LeetCode 156: Binary Tree Upside Down

https://leetcode.com/problems/binary-tree-upside-down/


Notes:
For tree-related questions, we usually can think about recursion. To this question, one way to think about it is that if we can finish f(root->left), then we just need to set root->left->right to the root, root->left->left to the root->right. and set root->left = NULL, and root->right = NULL. Done.

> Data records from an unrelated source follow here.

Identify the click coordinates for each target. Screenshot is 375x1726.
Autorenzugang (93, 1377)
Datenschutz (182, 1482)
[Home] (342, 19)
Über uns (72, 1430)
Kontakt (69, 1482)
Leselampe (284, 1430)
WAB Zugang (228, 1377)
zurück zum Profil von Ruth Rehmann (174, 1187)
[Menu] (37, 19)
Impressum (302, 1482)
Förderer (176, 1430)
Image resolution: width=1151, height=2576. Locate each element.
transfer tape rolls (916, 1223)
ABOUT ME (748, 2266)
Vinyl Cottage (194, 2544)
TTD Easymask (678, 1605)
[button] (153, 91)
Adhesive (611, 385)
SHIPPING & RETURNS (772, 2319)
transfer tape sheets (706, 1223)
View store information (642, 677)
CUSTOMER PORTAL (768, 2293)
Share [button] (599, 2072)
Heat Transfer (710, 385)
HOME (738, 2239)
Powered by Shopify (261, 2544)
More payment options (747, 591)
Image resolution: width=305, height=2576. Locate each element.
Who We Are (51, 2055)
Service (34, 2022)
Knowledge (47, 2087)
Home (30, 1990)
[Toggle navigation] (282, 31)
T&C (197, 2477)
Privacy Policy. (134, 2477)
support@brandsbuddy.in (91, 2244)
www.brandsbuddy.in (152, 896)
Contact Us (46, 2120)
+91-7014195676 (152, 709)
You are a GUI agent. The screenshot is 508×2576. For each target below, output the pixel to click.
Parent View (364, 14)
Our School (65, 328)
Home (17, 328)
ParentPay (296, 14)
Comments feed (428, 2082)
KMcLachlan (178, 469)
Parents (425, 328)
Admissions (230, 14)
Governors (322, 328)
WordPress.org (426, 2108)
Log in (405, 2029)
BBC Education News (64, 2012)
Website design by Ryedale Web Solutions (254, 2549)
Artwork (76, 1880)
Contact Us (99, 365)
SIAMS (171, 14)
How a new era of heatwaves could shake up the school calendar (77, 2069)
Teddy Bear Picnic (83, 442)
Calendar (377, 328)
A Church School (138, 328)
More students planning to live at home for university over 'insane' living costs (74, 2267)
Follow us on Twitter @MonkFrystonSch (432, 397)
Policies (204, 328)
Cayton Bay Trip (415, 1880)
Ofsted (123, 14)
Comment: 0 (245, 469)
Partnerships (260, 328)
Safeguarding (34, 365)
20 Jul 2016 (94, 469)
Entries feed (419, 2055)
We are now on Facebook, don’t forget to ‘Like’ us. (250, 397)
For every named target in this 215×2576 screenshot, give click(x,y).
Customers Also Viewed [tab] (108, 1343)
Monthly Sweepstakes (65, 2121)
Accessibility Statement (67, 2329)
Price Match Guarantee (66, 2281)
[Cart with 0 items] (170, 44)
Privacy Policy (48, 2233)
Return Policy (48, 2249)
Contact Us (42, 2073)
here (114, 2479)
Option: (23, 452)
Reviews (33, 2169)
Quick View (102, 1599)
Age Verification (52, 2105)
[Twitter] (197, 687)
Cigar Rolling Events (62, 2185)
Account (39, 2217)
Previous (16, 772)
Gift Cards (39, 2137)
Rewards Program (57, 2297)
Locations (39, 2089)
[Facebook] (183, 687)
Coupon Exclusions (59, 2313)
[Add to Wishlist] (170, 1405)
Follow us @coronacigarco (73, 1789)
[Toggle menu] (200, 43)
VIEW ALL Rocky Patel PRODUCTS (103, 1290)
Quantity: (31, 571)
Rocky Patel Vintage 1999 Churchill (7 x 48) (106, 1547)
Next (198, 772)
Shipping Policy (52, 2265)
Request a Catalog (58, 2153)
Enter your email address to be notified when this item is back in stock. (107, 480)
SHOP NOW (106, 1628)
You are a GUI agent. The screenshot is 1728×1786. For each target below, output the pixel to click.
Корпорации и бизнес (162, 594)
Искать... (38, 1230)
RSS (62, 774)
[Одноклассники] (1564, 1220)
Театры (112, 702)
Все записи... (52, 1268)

This is a bottom-up recursion.

See the code below:

class Solution {
public:
    TreeNode *upsideDownBinaryTree(TreeNode *root) {
        if (!root || !root->left) return root;//base case
        TreeNode *l = root->left, *r = root->right;
        TreeNode *res = upsideDownBinaryTree(l);
        l->left = r;
        l->right = root;
        root->left = NULL;
        root->right = NULL;
        return res;
    }
};

A second way to solve this problem: iterative scan in a top-down fashion. Actually it is very similar to reverse a LinkedList.

See the code below:

class Solution {
public:
    TreeNode *upsideDownBinaryTree(TreeNode *root) {
        TreeNode *cur = root, *pre = NULL, *next = NULL, *tmp = NULL;
        while (cur) {
            next = cur->left;
            cur->left = tmp;
            tmp = cur->right;
            cur->right = pre;
            pre = cur;
            cur = next;
        }
        return pre;
    }
};